== ФРАГМЕНТ СТРАНИЦЫ

<< Наталья Рожкова

РАЗГОВОР ВМЕСТО РЕЦЕНЗИИ

Сцена 4-2011

От редакции: Так случилось, что редакция «Сцены» почти в полном составе оказалась на одном из первых спектаклей «Оккупация — милое дело» в театре «Около дома Станиславского». Впечатление от увиденного было таким сильным, что мы не могли не рассказать о спектакле нашим читателям. Однако времени на ожидание рецензии не было: номер был практически сверстан. Было решено поговорить «на троих»: так получился разговор вместо рецензии.

====

Объясните по фрагменту страницы, почему редакция «Сцены» напечатала о спектакле «Оккупация — милое дело» разговор, а не рецензию.

== ИСХОДНЫЕ ДАННЫЕ

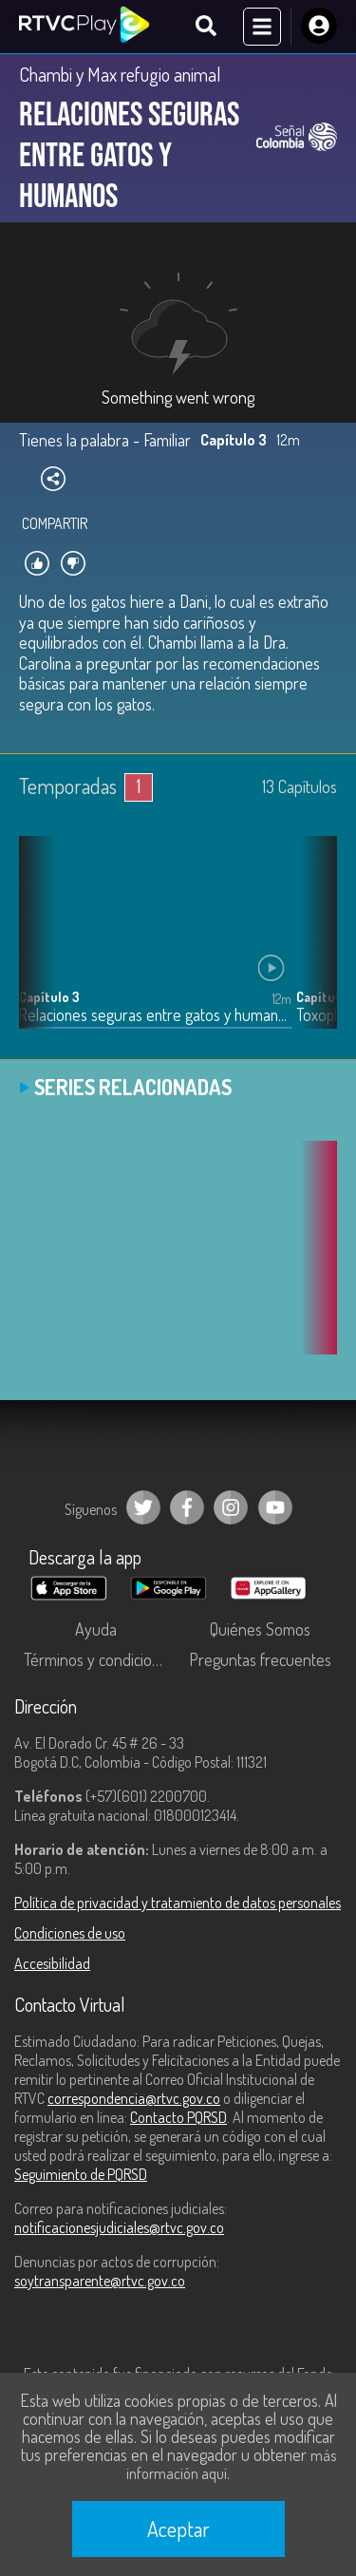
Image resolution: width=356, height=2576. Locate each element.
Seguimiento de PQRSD (80, 2174)
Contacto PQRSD (178, 2117)
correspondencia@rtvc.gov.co (133, 2098)
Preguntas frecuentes (260, 1659)
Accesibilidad (52, 1963)
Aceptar (178, 2528)
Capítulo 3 (49, 997)
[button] (313, 946)
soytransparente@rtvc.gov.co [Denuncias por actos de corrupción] (99, 2280)
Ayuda (96, 1629)
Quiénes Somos (260, 1629)
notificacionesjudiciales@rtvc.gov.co (119, 2227)
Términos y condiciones (100, 1659)
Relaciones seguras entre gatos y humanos (155, 1015)
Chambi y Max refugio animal (120, 74)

====

§ РЕЗУЛЬТАТ УПРАЖНЕНИЯ: Ждать рецензии было некогда, потому что номер был уже практически сверстан. Поэтому редакция решила поговорить «на троих», и вместо рецензии получился разговор.